
          • My apologies, Dump, that didn’t quite come out right. Certainly, there’s older dads who kick ass in strength training – and for you guys who are raising your kids and training like a beast, I must offer the highest-of-high-fives.

            Unfortunately, too many older guys use their age or dad-status as an excuse *not* to train. I often hear “oh, I used to lift, but I got my wife and kids to take care of,” aka – if you have time for the gym, you must not have real responsibilities.

  3. Agreed with everyone else on all counts, so true. The moment right before a max effort lift is probably the most emotional thing in the world to me, and there’s no comparison between myself in that moment versus in everyday life.

  4. As i clean and jerk at the gym on the only weightlifting platform.
    Guy at gym “Hey man, there’s blood running down your tube sock.”
    Me- “I know.”
    Guy at gym “Shouldn’t you go patch that up?”
    Me “I will when I’m done.”

### WORK TO COMPLETE
1. Rewrite the weightlifting comments from "Unfortunately, too many" up to and including "have real responsibilities.", swapping "wife" for "partner".
2. List every statement set in quotation marks in the weightlifting comments.
The data comes from a different source than the weightlifting comments.

### THE DATA

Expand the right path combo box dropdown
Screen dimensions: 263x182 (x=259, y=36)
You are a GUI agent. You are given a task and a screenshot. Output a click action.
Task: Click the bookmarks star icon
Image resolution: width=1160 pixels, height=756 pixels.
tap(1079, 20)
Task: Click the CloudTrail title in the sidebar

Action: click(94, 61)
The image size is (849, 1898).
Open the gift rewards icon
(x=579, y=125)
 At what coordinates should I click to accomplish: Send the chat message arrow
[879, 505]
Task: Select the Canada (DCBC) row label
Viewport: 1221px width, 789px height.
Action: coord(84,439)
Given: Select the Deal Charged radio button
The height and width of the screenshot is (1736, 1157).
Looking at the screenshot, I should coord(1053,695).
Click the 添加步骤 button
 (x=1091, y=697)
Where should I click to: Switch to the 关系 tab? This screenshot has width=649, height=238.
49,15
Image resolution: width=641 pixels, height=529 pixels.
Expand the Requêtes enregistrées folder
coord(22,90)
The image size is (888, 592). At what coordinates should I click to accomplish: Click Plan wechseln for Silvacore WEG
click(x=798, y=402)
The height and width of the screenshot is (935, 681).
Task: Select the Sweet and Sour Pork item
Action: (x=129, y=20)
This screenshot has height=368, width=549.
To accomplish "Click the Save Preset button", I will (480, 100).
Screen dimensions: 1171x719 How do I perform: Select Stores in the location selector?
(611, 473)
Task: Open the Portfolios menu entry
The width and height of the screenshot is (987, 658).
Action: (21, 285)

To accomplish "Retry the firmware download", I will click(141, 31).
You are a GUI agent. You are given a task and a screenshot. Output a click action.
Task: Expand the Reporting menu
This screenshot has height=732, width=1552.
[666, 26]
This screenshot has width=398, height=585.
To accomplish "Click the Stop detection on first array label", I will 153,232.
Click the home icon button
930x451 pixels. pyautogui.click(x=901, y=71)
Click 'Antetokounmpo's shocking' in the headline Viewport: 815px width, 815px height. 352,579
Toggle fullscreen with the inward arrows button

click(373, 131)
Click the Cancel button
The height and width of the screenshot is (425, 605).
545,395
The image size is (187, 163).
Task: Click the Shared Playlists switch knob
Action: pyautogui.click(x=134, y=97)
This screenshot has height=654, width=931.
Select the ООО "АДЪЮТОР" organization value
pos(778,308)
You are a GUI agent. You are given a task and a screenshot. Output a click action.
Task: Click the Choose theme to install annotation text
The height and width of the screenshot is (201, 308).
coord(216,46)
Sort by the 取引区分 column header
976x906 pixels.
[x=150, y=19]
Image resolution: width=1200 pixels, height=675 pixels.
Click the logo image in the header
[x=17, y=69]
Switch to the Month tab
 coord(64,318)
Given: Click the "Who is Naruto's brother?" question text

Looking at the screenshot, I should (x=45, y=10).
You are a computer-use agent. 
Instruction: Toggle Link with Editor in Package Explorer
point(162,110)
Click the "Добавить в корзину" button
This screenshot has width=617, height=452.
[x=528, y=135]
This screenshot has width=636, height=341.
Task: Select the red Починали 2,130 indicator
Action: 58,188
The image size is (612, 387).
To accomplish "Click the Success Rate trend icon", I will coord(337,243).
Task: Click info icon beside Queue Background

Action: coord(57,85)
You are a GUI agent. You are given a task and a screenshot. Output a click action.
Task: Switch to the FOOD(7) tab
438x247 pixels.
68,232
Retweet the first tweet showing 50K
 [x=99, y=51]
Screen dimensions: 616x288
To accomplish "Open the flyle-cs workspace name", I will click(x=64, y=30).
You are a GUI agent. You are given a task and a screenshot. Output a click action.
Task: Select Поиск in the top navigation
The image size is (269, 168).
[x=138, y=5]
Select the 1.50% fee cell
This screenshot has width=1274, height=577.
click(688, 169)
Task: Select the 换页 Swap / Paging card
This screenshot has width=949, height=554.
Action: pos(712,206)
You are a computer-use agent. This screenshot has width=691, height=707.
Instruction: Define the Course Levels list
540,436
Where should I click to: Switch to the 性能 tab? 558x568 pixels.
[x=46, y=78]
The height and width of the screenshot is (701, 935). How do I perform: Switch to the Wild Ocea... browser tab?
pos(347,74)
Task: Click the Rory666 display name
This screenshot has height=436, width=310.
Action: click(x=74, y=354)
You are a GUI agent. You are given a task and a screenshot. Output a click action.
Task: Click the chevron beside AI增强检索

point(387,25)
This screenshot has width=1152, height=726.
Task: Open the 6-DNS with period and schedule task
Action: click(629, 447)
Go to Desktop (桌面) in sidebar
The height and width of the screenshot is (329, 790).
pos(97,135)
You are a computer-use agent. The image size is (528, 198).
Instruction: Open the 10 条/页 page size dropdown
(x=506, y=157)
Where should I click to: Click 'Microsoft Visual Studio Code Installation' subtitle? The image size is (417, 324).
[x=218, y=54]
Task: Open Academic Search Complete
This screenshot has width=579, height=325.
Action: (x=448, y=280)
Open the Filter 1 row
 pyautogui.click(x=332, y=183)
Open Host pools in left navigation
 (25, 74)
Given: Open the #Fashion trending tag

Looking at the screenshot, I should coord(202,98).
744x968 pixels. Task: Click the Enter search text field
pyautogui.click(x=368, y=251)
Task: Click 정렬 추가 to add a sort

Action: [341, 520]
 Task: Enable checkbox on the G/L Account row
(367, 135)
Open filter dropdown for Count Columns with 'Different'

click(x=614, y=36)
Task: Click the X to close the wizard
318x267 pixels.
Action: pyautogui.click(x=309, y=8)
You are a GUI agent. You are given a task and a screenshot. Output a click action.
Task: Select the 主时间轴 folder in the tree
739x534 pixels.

### ANSWERS PROVIDED
1.
Unfortunately, too many older guys use their age or dad-status as an excuse *not* to train. I often hear “oh, I used to lift, but I got my partner and kids to take care of,” aka – if you have time for the gym, you must not have real responsibilities.

2.
- oh, I used to lift, but I got my wife and kids to take care of
- Hey man, there’s blood running down your tube sock.
- I know.
- Shouldn’t you go patch that up?
- I will when I’m done.